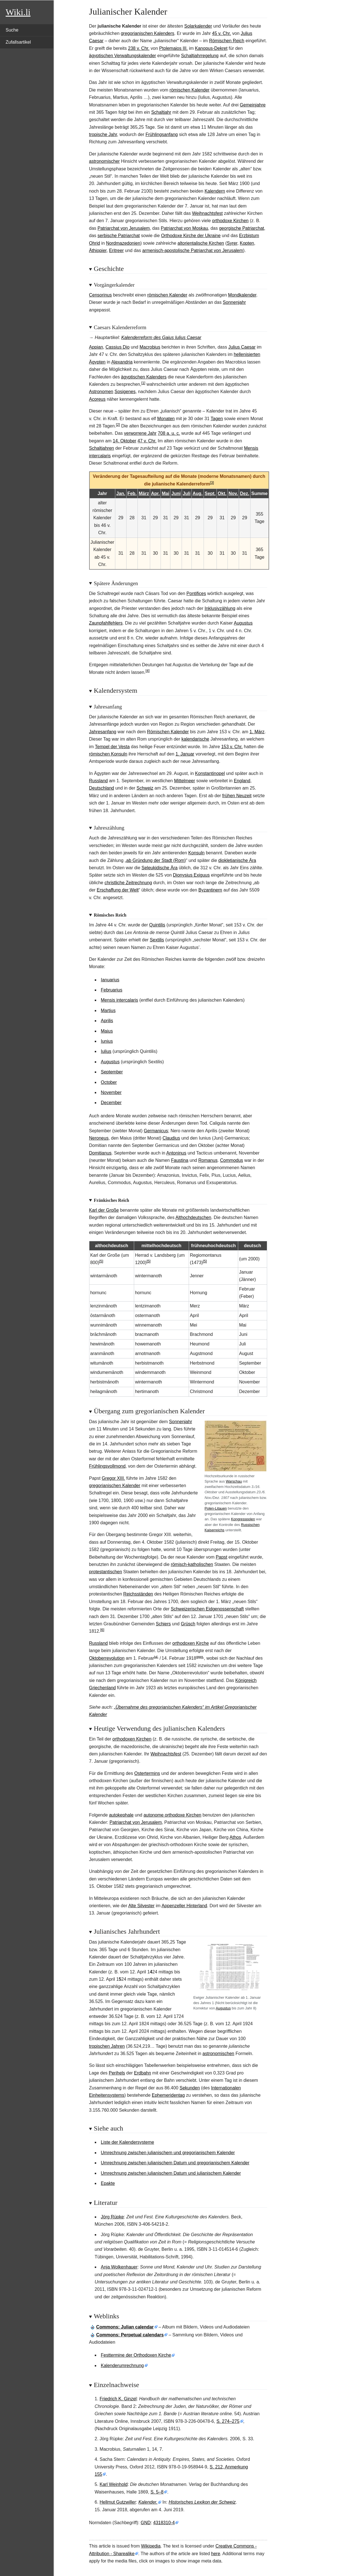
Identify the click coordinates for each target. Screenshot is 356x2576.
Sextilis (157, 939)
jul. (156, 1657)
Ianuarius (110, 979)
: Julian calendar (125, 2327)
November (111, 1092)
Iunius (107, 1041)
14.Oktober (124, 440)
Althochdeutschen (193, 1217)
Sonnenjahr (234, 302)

┄┄┄┄┄┄┄┄┄┄┄┄┄┄┄┄┄┄┄┄

Hand back all the entries exactly, leaving out the pictures.

**Exercise solution:**
Identify the click coordinates for each target. Screenshot is 356x2576.
Sextilis (157, 939)
jul. (156, 1657)
Ianuarius (110, 979)
: Julian calendar (125, 2327)
November (111, 1092)
Iunius (107, 1041)
14.Oktober (124, 440)
Althochdeutschen (193, 1217)
Sonnenjahr (234, 302)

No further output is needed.